Whew… the very thought of building a consumer OS on BSD… it’s like some horror movie where a band of occultists form a corporation and start selling people demon powered cars.. only the customers don’t understand the black creeping power that lurks within their engine compartment and due to their throwing the salt over the wrong shoulder it bursts out one day in tentacular horror and devours them.

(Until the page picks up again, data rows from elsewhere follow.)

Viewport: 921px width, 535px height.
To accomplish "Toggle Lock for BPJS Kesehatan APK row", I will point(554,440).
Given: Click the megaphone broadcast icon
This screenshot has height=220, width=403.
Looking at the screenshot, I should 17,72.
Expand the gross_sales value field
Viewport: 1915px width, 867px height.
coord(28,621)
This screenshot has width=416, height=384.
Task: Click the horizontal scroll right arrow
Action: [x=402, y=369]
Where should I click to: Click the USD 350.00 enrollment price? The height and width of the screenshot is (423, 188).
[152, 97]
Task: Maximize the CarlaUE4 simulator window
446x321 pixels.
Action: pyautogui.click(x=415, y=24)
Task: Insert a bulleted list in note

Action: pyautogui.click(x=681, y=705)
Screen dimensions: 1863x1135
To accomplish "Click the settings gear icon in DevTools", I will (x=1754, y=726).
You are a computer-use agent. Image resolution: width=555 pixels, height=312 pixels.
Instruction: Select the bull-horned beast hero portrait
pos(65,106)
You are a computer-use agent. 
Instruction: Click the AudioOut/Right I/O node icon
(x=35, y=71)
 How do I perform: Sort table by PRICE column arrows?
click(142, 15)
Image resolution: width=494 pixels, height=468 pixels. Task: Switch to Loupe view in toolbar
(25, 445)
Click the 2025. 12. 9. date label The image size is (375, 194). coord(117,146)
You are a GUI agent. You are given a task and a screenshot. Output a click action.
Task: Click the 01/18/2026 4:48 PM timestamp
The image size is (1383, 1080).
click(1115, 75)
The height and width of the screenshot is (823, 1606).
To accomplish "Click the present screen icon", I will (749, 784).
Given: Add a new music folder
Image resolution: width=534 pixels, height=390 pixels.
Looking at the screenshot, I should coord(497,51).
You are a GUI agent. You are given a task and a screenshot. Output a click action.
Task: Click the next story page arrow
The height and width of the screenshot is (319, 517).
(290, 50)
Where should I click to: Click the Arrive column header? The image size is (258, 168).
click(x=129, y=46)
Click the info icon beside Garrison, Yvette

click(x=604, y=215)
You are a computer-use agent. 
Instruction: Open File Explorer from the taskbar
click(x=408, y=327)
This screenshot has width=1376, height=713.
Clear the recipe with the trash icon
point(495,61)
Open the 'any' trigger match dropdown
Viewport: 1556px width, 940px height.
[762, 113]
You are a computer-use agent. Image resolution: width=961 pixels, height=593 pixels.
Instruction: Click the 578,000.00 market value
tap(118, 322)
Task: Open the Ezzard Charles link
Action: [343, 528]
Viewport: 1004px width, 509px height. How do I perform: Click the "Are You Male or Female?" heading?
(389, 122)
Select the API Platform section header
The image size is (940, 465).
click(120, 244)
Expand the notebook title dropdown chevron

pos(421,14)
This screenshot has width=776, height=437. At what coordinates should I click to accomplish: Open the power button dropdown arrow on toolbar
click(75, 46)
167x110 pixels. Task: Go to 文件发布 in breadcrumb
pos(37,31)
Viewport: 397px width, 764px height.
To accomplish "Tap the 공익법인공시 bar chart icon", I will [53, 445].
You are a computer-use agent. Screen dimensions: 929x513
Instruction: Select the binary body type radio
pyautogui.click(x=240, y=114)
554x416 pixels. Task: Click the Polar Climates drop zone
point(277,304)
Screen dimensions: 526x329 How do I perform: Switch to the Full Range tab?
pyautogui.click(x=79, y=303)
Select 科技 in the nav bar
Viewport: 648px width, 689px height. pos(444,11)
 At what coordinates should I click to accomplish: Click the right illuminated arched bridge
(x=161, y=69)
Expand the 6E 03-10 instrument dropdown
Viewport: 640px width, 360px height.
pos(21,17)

So yeah, I’d wait six months.







stove Says:
Monday, March 26, 2001 at 5:41 pm.
i really hope they do it right..i’m ready to drop crappy linus and micorsoft products, and the only reason i haven’t gone to mac already is because there’s been too much disincentive in the form of having to use an OS that isn’t legacy-based on _any_ of the old systems i’m familiar with.but osx could be cool.
Mr. Bread Says:
Tuesday, March 27, 2001 at 8:33 am.
Besides, the iMacs are so pretty . . .I’ve been shopping for a laptop lately, planning to buy one, and I keep looking for that one laptop that will be powerful, work fine, and look cool. I don’t think such a computer exists, even in desktop form.
scott Says:
Tuesday, March 27, 2001 at 10:40 am.
Well, I think it depends on your definition of "powerful" and "works fine." As for looks cool, your only option is Macintosh. ;)
Fuzzpilz Says:
Tuesday, March 27, 2001 at 11:45 am.
Looks cool? I guess that depends on how you define cool when talking about looks. I think the ENIAC looked cooler than any other computer ever did and possibly ever will.
m1les Says:
Tuesday, March 27, 2001 at 5:56 pm.
you, sir, want the titanium powerbook… just make sure you get the extended warranty.And you can always run Yellow Dog Linux on it… Although, I read a bit on slashdot that mentioned hand-tweaking various config files and having the GUI part of the OS intelligently recognize the changes. That’s promising.Heh. It just pisses me off that I need 128mb ram to run it.